The Prop1-like homeobox gene unc-42 specifies the identity of synaptically connected neurons.

Many neuronal identity regulators are expressed in distinct populations of cells in the nervous system, but their function is often analyzed only in specific isolated cellular contexts, thereby potentially leaving overarching themes in gene function undiscovered. We show here that the Caenorhabditis elegans Prop1-like homeobox gene unc-42 is expressed in 15 distinct sensory, inter- and motor neuron classes throughout the entire C. elegans nervous system. Strikingly, all 15 neuron classes expressing unc-42 are synaptically interconnected, prompting us to investigate whether unc-42 controls the functional properties of this circuit and perhaps also the assembly of these neurons into functional circuitry.

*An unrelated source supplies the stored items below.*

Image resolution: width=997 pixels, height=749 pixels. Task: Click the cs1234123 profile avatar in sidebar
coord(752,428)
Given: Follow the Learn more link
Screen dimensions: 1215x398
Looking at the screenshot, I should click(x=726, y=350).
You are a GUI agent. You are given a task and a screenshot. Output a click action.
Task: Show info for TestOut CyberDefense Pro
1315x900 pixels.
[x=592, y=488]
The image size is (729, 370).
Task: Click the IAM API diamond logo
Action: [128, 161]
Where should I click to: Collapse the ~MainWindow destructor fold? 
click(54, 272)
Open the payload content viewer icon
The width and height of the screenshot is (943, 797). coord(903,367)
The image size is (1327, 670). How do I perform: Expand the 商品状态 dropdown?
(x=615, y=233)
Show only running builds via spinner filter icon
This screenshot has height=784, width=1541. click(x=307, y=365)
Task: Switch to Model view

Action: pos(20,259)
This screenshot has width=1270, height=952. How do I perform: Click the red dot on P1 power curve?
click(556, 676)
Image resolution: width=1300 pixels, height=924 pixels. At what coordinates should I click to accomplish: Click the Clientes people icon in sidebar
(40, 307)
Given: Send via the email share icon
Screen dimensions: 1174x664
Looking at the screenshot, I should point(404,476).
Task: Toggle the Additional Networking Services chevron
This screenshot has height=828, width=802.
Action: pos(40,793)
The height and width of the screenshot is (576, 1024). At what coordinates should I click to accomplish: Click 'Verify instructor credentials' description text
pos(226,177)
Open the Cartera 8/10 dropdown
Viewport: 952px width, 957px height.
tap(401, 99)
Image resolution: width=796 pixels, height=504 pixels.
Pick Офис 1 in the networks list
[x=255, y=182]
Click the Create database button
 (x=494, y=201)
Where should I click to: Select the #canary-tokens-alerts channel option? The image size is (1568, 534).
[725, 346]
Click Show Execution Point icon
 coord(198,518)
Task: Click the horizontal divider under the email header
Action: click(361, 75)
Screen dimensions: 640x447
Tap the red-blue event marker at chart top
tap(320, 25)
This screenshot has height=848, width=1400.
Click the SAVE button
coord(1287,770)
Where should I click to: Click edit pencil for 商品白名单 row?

We found that unc-42 defines the routes of communication between these interconnected neurons by controlling the expression of neurotransmitter pathway genes, neurotransmitter receptors, neuropeptides, and neuropeptide receptors. Anatomical analysis of unc-42 mutant animals reveals defects in axon pathfinding and synaptic connectivity, paralleled by expression defects of molecules involved in axon pathfinding, cell-cell recognition, and synaptic connectivity. We conclude that unc-42 establishes functional circuitry by acting as a terminal selector of functionally connected neuron types. We identify a number of additional transcription factors that are also expressed in synaptically connected neurons and propose that terminal selectors may also function as 'circuit organizer transcription factors' to control the assembly of functional circuitry throughout the nervous system. We hypothesize that such organizational properties of transcription factors may be reflective of not only ontogenetic, but perhaps also phylogenetic trajectories of neuronal circuit establishment.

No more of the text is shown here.